From

L2/07-026

From:	Mark Davis
Date:	2007-01-14
Re:	Property and Value Alias Issues

Eric and I have been looking at properties in connection with the XML work that Eric has been doing. In doing so, a number of items have come up. I've captured these below for discussion in the UTC.

The regex in the Unihan descriptions are useful for testing. Eric has noted, however, that they need some fixing: see Table 1 below. Two other items:
1. The regex notation in Unihan.xml should use a standard regex notation for codepoint literals, such as Perl: \x{...}
2. There is an error with kFourCornerCode for U+6F5E, "3716. 3716.4"
For non-enumerated regular properties, it would be useful to have those as well, perhaps in PropertyValueAliases.txt. Table 2 has a draft set for discussion.
We need to be more explicit about some of the string values, since reasonable people can differ in interpretation currently. One issue is what the value of the property is for code points not listed, such as unassigned code points. For other properties, we now document that in the data files, such as in DerivedAge.txt:
```
#  All code points not explicitly listed for Age
#  have the value unassigned.

# @missing: 0000..10FFFF; unassigned
```
But we don't do that for the string values.
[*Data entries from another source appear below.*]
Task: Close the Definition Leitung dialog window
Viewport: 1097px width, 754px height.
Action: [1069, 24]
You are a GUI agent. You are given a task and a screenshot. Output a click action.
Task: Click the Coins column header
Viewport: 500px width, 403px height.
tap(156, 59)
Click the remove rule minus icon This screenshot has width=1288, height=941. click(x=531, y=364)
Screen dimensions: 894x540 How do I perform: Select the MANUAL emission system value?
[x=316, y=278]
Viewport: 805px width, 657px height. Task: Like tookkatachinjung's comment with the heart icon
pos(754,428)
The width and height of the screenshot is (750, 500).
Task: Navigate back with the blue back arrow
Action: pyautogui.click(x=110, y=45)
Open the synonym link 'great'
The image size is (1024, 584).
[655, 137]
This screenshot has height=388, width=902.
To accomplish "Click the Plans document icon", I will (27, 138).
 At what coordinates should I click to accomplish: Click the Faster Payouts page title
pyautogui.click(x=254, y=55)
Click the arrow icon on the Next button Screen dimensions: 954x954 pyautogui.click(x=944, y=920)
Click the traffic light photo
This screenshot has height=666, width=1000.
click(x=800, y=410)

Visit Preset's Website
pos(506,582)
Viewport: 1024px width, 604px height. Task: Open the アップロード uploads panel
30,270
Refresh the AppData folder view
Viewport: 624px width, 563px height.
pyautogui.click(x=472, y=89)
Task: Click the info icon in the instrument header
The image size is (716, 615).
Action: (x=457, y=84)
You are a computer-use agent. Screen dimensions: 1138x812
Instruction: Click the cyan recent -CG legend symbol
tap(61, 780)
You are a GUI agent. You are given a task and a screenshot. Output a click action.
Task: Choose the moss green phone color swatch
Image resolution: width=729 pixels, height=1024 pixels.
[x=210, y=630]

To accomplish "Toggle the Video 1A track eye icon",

Recommendations are in the Table 2 below. Generally results should be some name if it is a catalog-like property, "" (empty) if they are information about a string (such as the bmg), and # (the source character itself) if they are foldings (since unaffected characters should be left alone). This also needs to be applied to the Unihan provisional properties
We do not make clear in PropertyValueAliases.txt what the default notation is for booleans. Eric chose N/Y on the pattern of NFD_Quick_Check, while I'd been using F/T. We should document whatever we choose in PropertyValueAliases.txt (and probably Eric's choice is the better one). Note that this places no requirement on APIs; it is just the format we choose for relaying information.
The Jamo property was not done for 5.0, as per the following action. It should be fixed in the next version. This needs no action from the UTC, since we already have an action to do it.
- [106-C20] Consensus: Document the Jamo_Short_Name property as a "contributory" property for Unicode 5.0 in UCD.html, PropertyAliases.txt and PropertyValueAliases.txt. Ref L2/05-379R.
We need to document that the algorithmic decomposition mapping values for Hangul syllables are not the full ones but the pair-wise ones. These correspond to all the other decomposition mappings for NFC. Example:
cp=CE31, dm=<CE20 11B8>, not <110E 1173 11B8>
Eric found a problem in CompositionExclusions in a comment: "if you look at the character count for pile #3, it says 924. I believe it should be 1030. If you just add the four largest ranges, you already get more than 924: 542+106+59+270 = 977."
The intention for the canonicalized block names in http://unicode.org/Public/UNIDATA/PropertyValueAliases.txt is for them to be suitable for use as identifiers. But some of them have "-" in the name. The proposal is to make the old value an alias and add the fixed new value. Here is an example of the change.
```
blk; n/a       ; Arabic_Presentation_Forms-A
=>
blk; n/a       ; Arabic_Presentation_Forms_A; 	Arabic_Presentation_Forms-A
```
Note: an alternative is to just replace them, since we specify that name matching ignores case differences.
The canonical names in http://unicode.org/Public/UNIDATA/PropertyValueAliases.txt are all title or uppercase, except for Decomposition_Type (dt). It would be more uniform if we fixed them. Here is an example of the change.
```
dt ; can       ; Canonical
=>
dt ; Can       ; Canonical   ; can
```
Note: an alternative is to just replace them, since we specify that name matching ignores those characters.
The values of the String properties need to be better documented regarding blank values in the source files. Where the value in the UnicodeData is blank, that indicates that the code point maps to itself. Thus the Lowercase_Mapping("a") = "a", not the empty string. We document this for the case of the simple lower/title/uppercase mappings (as below, from UCD.html):
Note: The simple lowercase may be omitted in the data file if the lowercase is the same as the code point itself.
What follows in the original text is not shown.